30 Fla. L. Weekly S172d
SANDRA MALU, Petitioner, v. SECURITY NATIONAL INSURANCE COMPANY, Respondent. Supreme Court of Florida. Case No. SC03-1327. LAZARO PADILLA, et al., Petitioners, v. LIBERTY MUTUAL INSURANCE COMPANY, et al., Respondents. Case No. SC03-1432. March 17, 2005. Two Cases Consolidated: SC03-1327 – Application for Review of the Decision of the District Court of Appeal – Certified Direct Conflict of Decisions. Fourth District – Case No. 4D02-391 (Broward County). Counsel: Carlos Lidsky of Lidsky, Vaccaro and Montes, Hialeah, Diane H. Tutt and Sharon C. Degnan of Diane H. Tutt, P.A., Plantation, for Petitioner. Beth T. Vogelsang of Barranco, Kircher, and Vogelsang, P.A., Miami, for Respondent. SC03-1432 – Application for Review of the Decision of the District Court of Appeal – Certified Direct Conflict of Decisions. Third District – Case Nos. 3D01-1187 and 3D01-2526 (Dade County). Counsel: Carlos Lidsky of Lidsky, Vaccaro and Montes, Hialeah, Diane H. Tutt and Sharon C. Degnan of Diane H. Tutt, P.A., Plantation, for Petitioner. Nina K. Brown, Mark S. Shapiro and Jennifer Cohen Glasser of Akerman Senterfitt, Miami, on behalf of Liberty Mutual Insurance Company; and Doreen E. Lasch of Conroy, Simberg, Ganon, Krevens and Abel, P.A., on behalf of Urban Insurance Company of Pennsylvania, for Respondents.CORRECTED OPINION[Original Opinion at 30 Fla. L. Weekly S145a]
Editor’s note. At 30 Fla. L. Weekly S146, right-hand column, third full paragraph, the second sentence is corrected by substituting “were” for “was.” The corrected sentence reads as follows. “In response to the complaints, both Liberty Mutual and Urban filed extensive motions to dismiss, arguing that the amounts they paid to their insureds in connection with transportation to obtain medical treatment were reasonable as a matter of law.”
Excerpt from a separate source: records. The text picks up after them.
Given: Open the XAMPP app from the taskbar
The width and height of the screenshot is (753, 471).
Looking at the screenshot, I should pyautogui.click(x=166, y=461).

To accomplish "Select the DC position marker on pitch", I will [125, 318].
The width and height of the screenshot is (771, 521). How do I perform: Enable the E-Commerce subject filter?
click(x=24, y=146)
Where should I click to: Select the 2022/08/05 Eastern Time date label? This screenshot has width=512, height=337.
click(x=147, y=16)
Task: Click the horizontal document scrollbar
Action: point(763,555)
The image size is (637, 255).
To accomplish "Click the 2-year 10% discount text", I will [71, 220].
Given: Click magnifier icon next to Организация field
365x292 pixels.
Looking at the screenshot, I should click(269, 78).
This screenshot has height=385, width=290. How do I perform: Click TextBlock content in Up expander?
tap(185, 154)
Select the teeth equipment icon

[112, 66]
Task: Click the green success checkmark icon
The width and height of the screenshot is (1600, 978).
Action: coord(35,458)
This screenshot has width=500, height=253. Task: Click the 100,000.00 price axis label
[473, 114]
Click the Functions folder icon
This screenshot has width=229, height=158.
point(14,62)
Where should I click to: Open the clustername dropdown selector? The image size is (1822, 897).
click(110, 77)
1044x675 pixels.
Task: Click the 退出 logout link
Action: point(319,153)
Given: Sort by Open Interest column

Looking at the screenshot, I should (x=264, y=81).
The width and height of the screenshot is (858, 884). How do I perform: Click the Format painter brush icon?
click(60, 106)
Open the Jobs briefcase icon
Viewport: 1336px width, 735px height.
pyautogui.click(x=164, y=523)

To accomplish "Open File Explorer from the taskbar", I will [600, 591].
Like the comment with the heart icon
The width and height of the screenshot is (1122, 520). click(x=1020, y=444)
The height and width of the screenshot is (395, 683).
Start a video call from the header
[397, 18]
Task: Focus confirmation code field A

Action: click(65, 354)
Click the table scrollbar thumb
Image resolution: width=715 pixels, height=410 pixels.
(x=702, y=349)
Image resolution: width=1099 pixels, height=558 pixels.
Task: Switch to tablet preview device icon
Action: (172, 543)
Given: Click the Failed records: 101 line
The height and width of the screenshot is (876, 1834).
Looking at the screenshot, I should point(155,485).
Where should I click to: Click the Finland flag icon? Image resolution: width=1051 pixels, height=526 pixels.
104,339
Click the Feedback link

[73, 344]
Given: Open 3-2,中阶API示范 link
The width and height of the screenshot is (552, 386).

Footnote 2 is revised to read as follows:
2In a separate proceeding, Padilla filed a request with the DOI for a declaratory statement on whether it had primary jurisdiction to determine rates of reimbursement for automobile mileage payable under PIP insurance policies. The DOI dismissed the request, and Padilla appealed to the First District Court of Appeal. The First District affirmed the dismissal, holding that administrative agencies should not issue declaratory statements that could interfere with pending judicial proceedings. The First District further held that the DOI did not have statutory authority to set mileage reimbursement rates. Padilla v. Liberty Mutual Ins. Co., 832 So. 2d 916, 920 n.3 (Fla. 1st DCA 2002). In the present appeal, respondents do not assert the doctrine of primary jurisdiction as a basis for affirming the dismissal. Security National explicitly abandoned the claim, Liberty Mutual declared that primary jurisdiction is no longer an issue in this case, and Urban claimed that the question of jurisdiction over determining reasonable rates of reimbursement is a moot issue since the PIP statute does not provide for such benefit. We therefore decline to address it.